I’m an advocate of being transparent about these things in my own work with families. When a parent recites the Count—you know when your child is not listening and you start that mysterious Count (by “you” I’m including “me,” because I have been known to initiate the Count): “One. Two…”
I ask, “Does your child know what this means? Do they know what they need to do? Do they know what will happen when the Count is over?” Most likely, the parent’s response will be that the child does, in fact, know. So I ask, “What will happen?” And the parent cannot tell me. “I usually don’t have to finish counting.” The answer, of course, is that there is no answer. No rule has been established, no consequence agreed upon.
The answer, in that there is no answer, turns out to be the answer. Don’t worry, I understand that this makes no sense. And that’s the answer. It’s unknown. Fear of the unknown is what gets the child’s attention. And in that sense, it does work, because it is based on fear of the unknown. The child knows instinctively that finishing the Count is not a good thing. And the behavior may change, at least for the short term. At least for right now.
You can probably see what’s wrong here.
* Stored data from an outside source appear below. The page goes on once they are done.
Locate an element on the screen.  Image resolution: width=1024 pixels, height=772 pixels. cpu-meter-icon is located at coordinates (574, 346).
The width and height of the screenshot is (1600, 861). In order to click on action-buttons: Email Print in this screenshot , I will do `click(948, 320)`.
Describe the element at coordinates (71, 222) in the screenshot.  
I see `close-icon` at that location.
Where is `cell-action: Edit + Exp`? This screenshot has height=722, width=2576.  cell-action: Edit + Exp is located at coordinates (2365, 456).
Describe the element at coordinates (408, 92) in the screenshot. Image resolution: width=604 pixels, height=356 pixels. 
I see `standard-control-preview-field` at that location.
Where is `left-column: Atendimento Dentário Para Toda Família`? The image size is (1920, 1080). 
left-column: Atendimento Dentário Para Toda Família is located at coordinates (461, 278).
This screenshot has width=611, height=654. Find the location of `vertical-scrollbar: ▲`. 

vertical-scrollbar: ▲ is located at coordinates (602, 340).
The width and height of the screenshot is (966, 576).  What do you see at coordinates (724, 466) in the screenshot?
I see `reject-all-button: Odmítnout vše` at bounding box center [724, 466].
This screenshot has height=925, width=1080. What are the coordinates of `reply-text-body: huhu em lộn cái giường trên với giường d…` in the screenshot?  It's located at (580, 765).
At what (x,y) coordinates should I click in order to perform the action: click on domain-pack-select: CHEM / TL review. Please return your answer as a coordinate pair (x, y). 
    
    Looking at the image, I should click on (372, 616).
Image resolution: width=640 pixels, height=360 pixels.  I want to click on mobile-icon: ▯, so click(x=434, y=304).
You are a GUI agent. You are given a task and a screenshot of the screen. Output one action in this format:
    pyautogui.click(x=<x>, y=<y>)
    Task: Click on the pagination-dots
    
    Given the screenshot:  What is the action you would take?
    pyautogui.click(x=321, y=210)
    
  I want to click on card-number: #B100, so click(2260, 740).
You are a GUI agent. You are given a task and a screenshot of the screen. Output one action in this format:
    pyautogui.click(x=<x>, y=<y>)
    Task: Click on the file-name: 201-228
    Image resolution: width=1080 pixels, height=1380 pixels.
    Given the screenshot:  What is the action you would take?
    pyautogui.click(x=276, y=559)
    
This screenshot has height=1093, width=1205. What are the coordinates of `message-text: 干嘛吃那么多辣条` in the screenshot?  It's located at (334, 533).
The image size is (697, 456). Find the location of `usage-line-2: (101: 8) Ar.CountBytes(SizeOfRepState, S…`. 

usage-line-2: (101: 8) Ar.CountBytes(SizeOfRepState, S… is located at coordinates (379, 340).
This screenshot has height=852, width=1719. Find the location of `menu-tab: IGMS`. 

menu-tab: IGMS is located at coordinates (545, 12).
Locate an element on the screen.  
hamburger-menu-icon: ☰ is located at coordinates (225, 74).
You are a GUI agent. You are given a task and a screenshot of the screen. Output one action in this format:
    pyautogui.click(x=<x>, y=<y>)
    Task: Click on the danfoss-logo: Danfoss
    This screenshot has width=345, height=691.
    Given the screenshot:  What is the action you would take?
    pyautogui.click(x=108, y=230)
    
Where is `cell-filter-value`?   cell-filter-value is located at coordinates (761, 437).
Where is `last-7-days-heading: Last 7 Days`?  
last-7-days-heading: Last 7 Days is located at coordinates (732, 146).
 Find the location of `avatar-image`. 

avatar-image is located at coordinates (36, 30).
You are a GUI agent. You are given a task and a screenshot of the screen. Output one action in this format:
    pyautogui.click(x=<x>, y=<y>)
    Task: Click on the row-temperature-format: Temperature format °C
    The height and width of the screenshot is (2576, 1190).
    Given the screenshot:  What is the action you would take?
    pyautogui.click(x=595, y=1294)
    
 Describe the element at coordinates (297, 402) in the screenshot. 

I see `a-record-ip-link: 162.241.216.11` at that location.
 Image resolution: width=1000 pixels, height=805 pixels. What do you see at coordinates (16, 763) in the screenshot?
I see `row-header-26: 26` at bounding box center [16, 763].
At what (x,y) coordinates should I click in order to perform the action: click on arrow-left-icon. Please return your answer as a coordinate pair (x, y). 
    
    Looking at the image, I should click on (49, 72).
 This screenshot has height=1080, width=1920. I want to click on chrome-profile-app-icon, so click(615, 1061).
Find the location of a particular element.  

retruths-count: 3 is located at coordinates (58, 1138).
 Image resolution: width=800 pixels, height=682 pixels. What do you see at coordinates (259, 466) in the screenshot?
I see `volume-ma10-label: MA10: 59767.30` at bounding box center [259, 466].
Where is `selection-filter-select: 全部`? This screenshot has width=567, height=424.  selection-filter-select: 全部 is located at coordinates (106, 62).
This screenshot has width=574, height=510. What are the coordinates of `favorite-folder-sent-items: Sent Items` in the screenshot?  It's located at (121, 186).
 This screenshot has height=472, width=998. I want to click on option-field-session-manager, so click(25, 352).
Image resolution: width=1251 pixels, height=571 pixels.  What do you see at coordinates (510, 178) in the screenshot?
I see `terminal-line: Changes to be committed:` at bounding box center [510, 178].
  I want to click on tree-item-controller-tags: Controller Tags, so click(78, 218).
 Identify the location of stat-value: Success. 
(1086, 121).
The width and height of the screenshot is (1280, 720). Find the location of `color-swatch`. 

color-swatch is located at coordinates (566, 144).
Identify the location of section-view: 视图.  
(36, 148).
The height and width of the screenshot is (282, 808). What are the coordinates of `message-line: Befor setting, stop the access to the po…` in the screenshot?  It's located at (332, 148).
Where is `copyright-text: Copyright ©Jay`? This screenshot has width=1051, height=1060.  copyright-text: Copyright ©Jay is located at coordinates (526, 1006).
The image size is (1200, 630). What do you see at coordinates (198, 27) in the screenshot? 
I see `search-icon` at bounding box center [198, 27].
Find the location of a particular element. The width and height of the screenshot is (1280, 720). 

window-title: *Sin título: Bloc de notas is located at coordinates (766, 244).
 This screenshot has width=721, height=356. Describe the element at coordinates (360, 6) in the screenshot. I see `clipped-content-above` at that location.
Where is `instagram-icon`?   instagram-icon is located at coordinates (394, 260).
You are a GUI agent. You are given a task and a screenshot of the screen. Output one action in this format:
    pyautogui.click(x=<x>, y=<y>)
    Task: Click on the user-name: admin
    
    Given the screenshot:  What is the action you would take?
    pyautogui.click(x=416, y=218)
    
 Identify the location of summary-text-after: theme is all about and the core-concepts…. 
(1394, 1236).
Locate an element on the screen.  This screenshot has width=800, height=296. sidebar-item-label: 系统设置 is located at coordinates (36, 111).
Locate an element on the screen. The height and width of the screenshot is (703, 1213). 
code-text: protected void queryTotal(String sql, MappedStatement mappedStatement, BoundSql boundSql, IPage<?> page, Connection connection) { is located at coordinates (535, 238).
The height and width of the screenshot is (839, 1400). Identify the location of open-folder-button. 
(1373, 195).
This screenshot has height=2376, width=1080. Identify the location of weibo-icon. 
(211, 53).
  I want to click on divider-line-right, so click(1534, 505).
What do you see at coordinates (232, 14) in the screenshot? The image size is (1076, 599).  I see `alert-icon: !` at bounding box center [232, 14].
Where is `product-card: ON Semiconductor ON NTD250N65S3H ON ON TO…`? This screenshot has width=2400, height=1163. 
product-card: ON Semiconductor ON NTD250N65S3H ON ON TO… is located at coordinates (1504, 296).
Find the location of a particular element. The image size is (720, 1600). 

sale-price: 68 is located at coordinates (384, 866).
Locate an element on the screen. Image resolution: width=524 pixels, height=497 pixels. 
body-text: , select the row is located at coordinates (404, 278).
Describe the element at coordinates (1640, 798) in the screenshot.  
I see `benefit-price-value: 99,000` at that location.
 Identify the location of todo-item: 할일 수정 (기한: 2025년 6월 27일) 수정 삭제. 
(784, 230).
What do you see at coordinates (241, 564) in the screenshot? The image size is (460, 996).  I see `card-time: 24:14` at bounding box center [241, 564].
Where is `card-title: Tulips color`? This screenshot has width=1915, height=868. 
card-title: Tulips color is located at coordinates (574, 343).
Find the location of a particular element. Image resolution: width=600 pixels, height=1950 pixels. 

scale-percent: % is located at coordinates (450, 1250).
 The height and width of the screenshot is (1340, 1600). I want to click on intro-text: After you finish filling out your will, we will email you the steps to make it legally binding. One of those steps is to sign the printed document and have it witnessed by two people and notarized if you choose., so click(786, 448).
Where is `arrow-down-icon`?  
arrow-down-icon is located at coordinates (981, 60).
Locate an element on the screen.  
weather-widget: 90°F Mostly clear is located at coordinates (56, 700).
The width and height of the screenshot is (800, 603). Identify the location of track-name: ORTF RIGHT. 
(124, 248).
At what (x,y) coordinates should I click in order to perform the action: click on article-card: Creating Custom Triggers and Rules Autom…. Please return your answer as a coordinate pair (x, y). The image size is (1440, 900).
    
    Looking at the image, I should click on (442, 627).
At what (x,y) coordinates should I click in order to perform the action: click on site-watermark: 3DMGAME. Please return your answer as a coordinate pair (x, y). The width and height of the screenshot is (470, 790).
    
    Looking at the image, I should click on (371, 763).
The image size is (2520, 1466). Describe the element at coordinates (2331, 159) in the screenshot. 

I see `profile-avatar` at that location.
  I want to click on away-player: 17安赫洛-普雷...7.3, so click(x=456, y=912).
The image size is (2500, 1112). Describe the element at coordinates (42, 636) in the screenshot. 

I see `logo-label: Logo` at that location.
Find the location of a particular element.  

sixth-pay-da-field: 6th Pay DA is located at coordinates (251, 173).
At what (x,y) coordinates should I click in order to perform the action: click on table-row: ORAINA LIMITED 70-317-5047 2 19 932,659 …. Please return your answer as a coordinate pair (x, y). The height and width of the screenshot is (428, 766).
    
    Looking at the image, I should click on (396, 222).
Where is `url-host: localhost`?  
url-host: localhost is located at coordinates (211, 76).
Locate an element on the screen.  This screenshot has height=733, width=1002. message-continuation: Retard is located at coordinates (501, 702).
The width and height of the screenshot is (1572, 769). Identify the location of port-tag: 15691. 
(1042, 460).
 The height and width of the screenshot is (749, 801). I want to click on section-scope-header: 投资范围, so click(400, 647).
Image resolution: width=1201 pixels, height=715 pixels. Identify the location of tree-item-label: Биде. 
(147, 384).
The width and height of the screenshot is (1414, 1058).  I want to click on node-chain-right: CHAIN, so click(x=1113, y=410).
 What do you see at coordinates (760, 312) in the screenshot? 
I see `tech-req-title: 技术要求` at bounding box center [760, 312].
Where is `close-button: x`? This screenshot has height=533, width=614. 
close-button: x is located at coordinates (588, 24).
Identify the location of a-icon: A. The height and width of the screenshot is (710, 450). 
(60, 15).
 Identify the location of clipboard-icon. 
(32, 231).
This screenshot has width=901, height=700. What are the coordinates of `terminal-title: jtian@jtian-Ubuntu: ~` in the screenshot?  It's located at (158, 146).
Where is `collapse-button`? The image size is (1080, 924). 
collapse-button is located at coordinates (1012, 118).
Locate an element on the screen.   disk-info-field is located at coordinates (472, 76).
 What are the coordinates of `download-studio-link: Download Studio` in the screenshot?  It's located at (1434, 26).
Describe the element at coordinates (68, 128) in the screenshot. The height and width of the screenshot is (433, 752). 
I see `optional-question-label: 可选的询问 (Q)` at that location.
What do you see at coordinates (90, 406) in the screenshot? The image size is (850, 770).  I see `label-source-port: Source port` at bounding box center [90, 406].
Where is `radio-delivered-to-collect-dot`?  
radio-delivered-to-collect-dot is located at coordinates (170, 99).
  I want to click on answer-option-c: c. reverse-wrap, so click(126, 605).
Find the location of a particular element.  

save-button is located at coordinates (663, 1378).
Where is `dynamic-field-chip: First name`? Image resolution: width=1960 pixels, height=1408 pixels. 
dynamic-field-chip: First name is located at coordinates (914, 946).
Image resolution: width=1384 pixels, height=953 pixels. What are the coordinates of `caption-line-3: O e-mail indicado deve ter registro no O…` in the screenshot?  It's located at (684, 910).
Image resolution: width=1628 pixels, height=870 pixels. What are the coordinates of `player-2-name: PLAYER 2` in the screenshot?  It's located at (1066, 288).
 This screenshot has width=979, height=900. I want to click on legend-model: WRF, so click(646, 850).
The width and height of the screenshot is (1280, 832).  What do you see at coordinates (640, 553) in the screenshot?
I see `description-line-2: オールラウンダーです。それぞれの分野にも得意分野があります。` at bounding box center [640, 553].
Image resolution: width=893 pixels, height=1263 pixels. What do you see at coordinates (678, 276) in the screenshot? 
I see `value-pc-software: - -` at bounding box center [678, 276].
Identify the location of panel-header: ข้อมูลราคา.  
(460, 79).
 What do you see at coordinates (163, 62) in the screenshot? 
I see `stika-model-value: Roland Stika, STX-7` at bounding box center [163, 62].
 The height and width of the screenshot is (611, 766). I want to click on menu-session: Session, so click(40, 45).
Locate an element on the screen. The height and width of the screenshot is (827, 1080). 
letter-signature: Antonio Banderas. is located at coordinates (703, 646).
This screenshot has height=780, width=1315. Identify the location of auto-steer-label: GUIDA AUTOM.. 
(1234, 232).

This is the opposite of establishing a Family Rule, something that the parent and the child understand and have agreed upon. It implies, rather, that if the Count does not achieve the desired effect (for the child to stop doing what they are doing, or to do what the parent has asked, possibly several times already), then we are going to go outside the Rules. All bets are off. The child does not know what will happen, and possibly neither does the parent. This is scary. And no one is learning from it.
I cannot criticize a parent for breaking out the Count because I understand where it comes from. It stands in for an absence of agreed-upon rules. And it is usually a good place to have the conversation: what are the Rules in your family?